> AIM OF THE EXERCISE
Find the string "will" in the material. Copy every line that has it.

> RECORDS SHOWN
"""

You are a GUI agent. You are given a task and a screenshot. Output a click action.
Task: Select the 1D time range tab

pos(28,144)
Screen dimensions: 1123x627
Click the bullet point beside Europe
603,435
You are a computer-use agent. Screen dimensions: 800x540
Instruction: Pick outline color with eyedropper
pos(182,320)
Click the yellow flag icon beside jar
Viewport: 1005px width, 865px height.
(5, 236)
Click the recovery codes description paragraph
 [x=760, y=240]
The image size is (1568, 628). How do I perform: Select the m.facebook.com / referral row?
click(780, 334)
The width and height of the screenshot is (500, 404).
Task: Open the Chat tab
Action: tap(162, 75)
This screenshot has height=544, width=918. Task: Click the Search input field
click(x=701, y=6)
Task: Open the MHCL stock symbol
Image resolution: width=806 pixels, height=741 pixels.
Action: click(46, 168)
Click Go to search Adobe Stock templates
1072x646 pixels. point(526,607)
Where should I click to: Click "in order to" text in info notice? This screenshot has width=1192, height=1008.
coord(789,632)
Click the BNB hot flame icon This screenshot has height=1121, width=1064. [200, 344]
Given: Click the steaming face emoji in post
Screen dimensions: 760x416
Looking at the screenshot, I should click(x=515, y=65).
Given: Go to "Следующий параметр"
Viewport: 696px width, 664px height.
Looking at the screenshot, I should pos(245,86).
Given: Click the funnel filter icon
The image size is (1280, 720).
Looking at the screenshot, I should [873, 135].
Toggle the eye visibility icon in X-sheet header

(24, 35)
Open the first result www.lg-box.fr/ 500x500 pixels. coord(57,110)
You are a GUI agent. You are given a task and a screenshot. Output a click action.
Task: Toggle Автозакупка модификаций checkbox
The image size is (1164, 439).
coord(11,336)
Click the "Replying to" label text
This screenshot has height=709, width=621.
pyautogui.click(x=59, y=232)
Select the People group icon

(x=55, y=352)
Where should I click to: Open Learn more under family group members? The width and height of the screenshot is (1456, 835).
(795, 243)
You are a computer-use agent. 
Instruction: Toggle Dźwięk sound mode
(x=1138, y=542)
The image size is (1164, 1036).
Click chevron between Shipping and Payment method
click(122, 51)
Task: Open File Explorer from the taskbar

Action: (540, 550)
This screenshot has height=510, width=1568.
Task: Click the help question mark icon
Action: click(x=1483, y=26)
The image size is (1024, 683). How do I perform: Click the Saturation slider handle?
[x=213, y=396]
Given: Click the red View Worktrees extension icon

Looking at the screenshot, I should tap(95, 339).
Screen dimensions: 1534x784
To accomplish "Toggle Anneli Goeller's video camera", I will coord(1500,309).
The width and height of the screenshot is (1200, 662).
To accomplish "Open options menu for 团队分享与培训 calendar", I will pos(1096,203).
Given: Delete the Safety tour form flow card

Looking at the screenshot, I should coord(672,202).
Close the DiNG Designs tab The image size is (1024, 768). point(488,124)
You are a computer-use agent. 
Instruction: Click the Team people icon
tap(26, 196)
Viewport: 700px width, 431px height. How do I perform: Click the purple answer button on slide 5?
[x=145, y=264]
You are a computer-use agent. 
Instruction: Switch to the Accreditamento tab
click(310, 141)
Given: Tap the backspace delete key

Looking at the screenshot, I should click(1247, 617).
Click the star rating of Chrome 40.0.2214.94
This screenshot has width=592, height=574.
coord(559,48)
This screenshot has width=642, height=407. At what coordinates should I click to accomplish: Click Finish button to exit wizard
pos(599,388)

"""

> EXERCISE ANSWER
To accomplish "Toggle Anneli Goeller's video camera", I will coord(1500,309).
To accomplish "Open options menu for 团队分享与培训 calendar", I will pos(1096,203).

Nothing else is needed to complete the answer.